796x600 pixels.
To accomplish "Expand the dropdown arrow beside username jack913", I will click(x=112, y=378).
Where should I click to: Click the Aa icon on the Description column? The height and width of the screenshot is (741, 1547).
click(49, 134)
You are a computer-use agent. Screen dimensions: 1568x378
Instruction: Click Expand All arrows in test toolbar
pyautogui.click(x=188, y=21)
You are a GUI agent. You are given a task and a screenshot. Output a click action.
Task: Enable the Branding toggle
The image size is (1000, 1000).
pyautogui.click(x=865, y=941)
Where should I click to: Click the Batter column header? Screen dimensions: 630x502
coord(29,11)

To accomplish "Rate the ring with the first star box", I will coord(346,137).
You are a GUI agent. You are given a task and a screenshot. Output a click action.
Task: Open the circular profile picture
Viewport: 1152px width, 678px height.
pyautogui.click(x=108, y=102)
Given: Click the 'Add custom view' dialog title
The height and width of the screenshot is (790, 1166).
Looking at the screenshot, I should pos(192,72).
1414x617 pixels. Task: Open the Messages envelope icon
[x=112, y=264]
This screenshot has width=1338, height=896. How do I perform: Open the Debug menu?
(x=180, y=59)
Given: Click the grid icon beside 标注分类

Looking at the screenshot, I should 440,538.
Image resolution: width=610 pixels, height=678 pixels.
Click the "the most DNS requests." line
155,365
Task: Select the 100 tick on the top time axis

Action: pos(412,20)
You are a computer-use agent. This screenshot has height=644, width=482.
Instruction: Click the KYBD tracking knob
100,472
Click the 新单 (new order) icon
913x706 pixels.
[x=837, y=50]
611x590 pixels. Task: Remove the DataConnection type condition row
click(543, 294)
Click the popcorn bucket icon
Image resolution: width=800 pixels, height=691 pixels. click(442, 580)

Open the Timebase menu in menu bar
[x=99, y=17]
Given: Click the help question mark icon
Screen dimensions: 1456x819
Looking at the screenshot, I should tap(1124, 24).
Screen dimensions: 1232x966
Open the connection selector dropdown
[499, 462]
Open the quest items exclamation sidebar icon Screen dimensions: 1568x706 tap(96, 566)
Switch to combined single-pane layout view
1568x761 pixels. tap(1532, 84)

┄┄┄┄┄┄┄┄┄┄┄┄┄┄┄┄┄┄┄┄

WHAT TO DO =>
Please return all of the entries shown above, exactly as they stand.

ANSWER TO THE PROBLEM =>
796x600 pixels.
To accomplish "Expand the dropdown arrow beside username jack913", I will click(x=112, y=378).
Where should I click to: Click the Aa icon on the Description column? The height and width of the screenshot is (741, 1547).
click(49, 134)
You are a computer-use agent. Screen dimensions: 1568x378
Instruction: Click Expand All arrows in test toolbar
pyautogui.click(x=188, y=21)
You are a GUI agent. You are given a task and a screenshot. Output a click action.
Task: Enable the Branding toggle
The image size is (1000, 1000).
pyautogui.click(x=865, y=941)
Where should I click to: Click the Batter column header? Screen dimensions: 630x502
coord(29,11)

To accomplish "Rate the ring with the first star box", I will coord(346,137).
You are a GUI agent. You are given a task and a screenshot. Output a click action.
Task: Open the circular profile picture
Viewport: 1152px width, 678px height.
pyautogui.click(x=108, y=102)
Given: Click the 'Add custom view' dialog title
The height and width of the screenshot is (790, 1166).
Looking at the screenshot, I should pos(192,72).
1414x617 pixels. Task: Open the Messages envelope icon
[x=112, y=264]
This screenshot has width=1338, height=896. How do I perform: Open the Debug menu?
(x=180, y=59)
Given: Click the grid icon beside 标注分类

Looking at the screenshot, I should 440,538.
Image resolution: width=610 pixels, height=678 pixels.
Click the "the most DNS requests." line
155,365
Task: Select the 100 tick on the top time axis

Action: pos(412,20)
You are a computer-use agent. This screenshot has height=644, width=482.
Instruction: Click the KYBD tracking knob
100,472
Click the 新单 (new order) icon
913x706 pixels.
[x=837, y=50]
611x590 pixels. Task: Remove the DataConnection type condition row
click(543, 294)
Click the popcorn bucket icon
Image resolution: width=800 pixels, height=691 pixels. click(442, 580)

Open the Timebase menu in menu bar
[x=99, y=17]
Given: Click the help question mark icon
Screen dimensions: 1456x819
Looking at the screenshot, I should tap(1124, 24).
Screen dimensions: 1232x966
Open the connection selector dropdown
[499, 462]
Open the quest items exclamation sidebar icon Screen dimensions: 1568x706 tap(96, 566)
Switch to combined single-pane layout view
1568x761 pixels. tap(1532, 84)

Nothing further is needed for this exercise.